Cod Almighty | Diary
We have problems but above all we need a catalyst
11 January 2018
More on the board statement (the only news in town)? Just two points, if you can bear it. No sensible fan would think that Slade's record justifies his dismissal after just nine months in charge, so no fan can seriously quibble with its main conclusion.
Middle-Aged Diary's quibble is with an assumption made by the statement which seems to be shared by most fans nowadays: that a manager must be expected to clear out the squad they inherit and cannot be judged until a new squad has been assembled. Aren't managers expected to coach at all nowadays, to work with what they find and improve the players they inherit? It was not always like this. If John Newman had cleared out Joe Waters, Bob Cumming, Kevin Drinkell, Tony Ford and Kevin Moore from the squad he inherited from Tommy Casey, we might not have a team to support at all today.

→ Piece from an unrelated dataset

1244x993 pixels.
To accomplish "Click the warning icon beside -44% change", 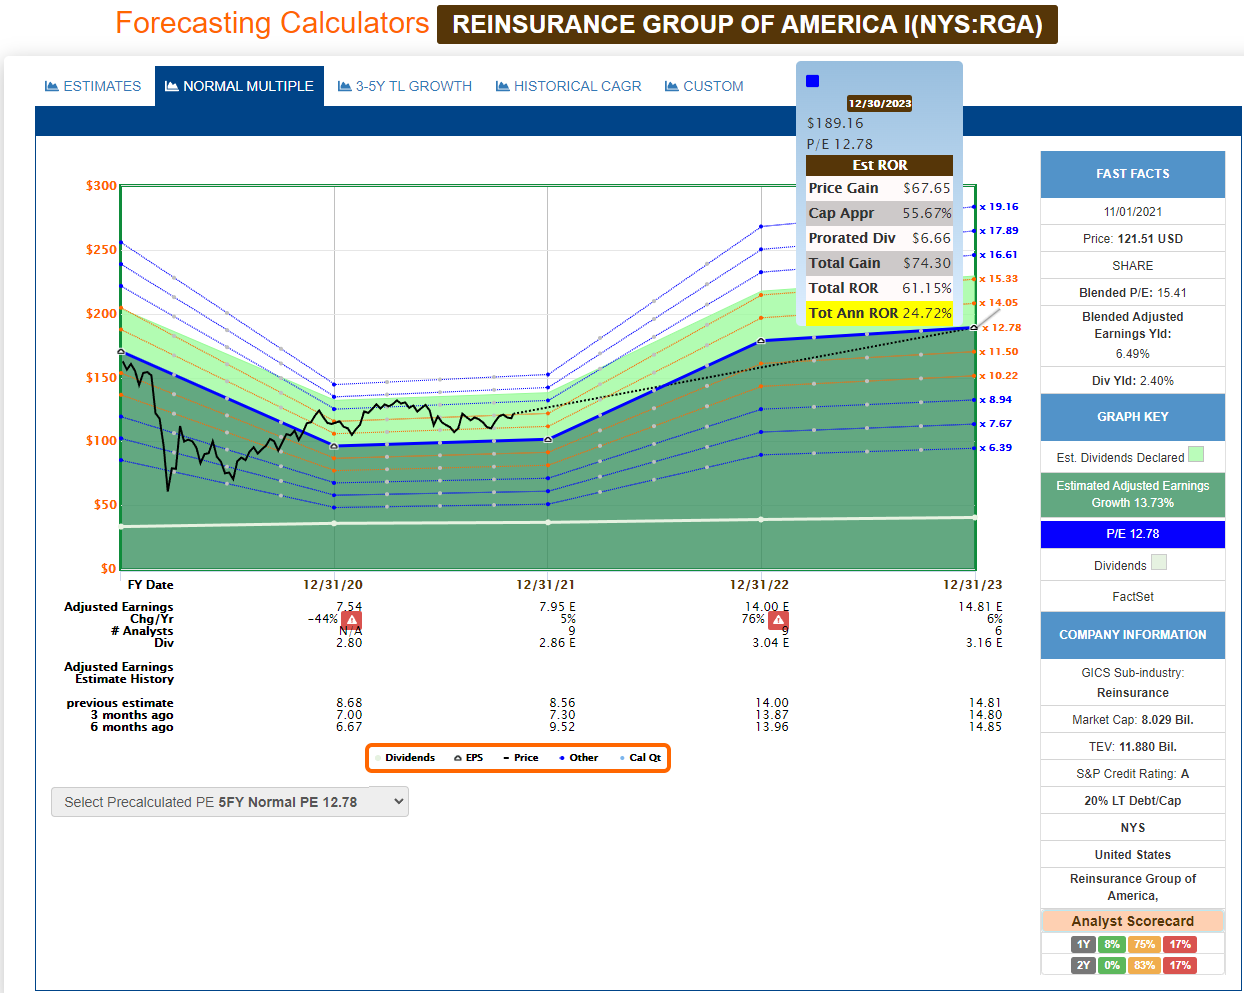I will (x=351, y=620).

But given that this is how the game is now, calling for a change of manager (with the subsequent churn of players that would follow) makes even less sense. We might not have started from here, but here we are.

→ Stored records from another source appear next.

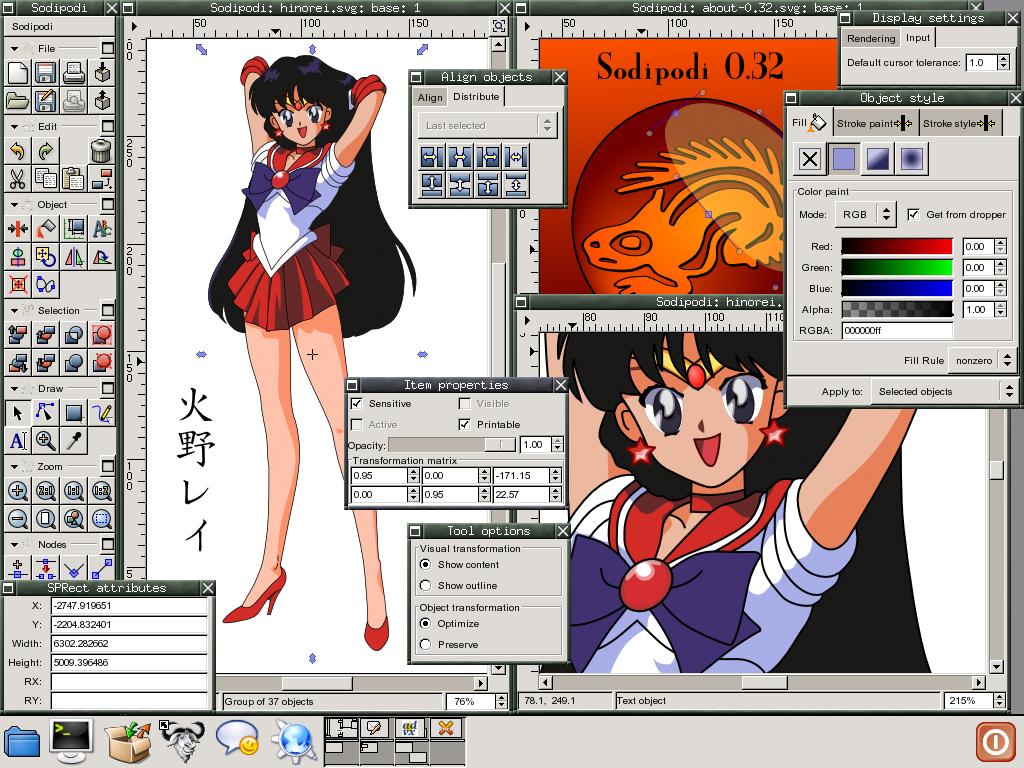Open the Fill Rule nonzero dropdown
The width and height of the screenshot is (1024, 768).
tap(982, 361)
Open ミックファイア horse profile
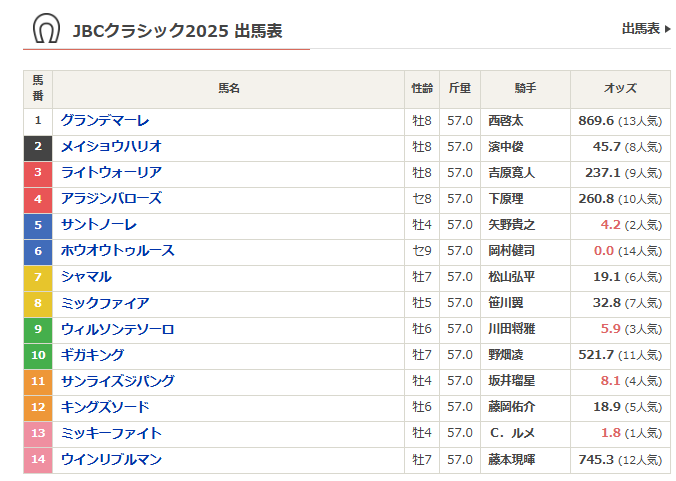The width and height of the screenshot is (676, 481). pyautogui.click(x=105, y=303)
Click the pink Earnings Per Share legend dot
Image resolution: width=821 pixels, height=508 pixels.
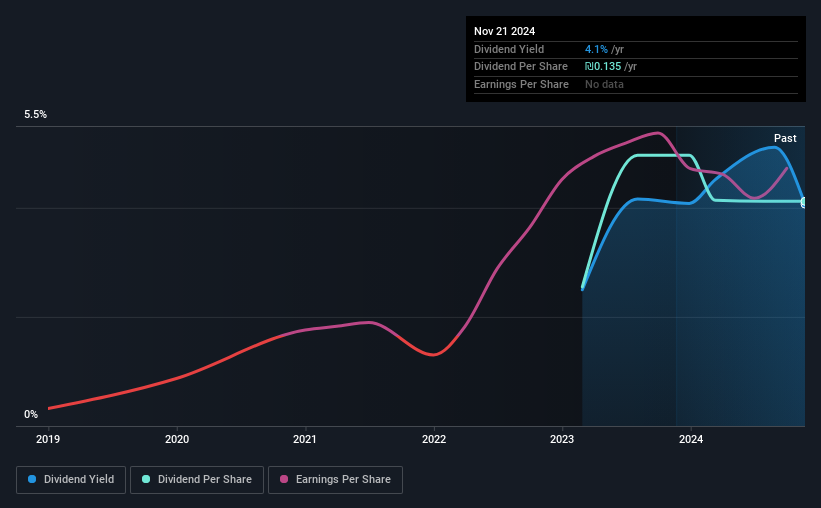(284, 479)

And besides. It is less than two months since Russell Slade's Grimsby played some thrilling football to beat Swindon. That performance seemed to come out of the blue after the sterile dross of the previous matches, but it was only a month after a fine win at Cheltenham. This team is capable of surprising us, in a good way.
Sometimes teams just click. Alan Buckley was a far more fliexible manager than his detractors – hell, even than he himself – give him credit for. In February 2007 he took a team in the relegation zone, a team that had lost seven games on the bounce, scoring only one goal along the way, made a tactical tweak and came away with a 6-0 win at Boston. It initiated a run of seven wins in eight games. I should know – the only game in that run I saw was the defeat.
Sometimes, it is more of a process of steps forward and back. It is a process easier to be patient with, it's true, in a young team like the one Buckley assembled in his first spell than the generally experienced squad Slade is assembling.
Sometimes, it is personal perception. To my mind, the team of 1997-98 took flight with a win at Bournemouth in which we finally translated our cup form into the league. Memories are hazy. The only action I distinctly remember is Paul Groves finishing a fine move late on with a shot against the post. Apparently he had scored the winning goal. What I do remember is the sense of complete authority with which we bossed the game. For me, it was the moment I started looking forward in hope, not in fear. But other fans will pick other matches as the defining ones of that season mirabilis.
And sometimes it is an odd chemistry, a collective perception that makes itself a material force. In February 2015, Town fans up in arms at the treatment of a fan who had been ejected from Forest Green for playing with a plastic ball turned up with all the inflatables they could find for a game at Barnet. We won 3-1, the players joined in the fun, and suddenly a team became our team. The win transformed not just that season. Ultimately, it transformed us into a Football League club.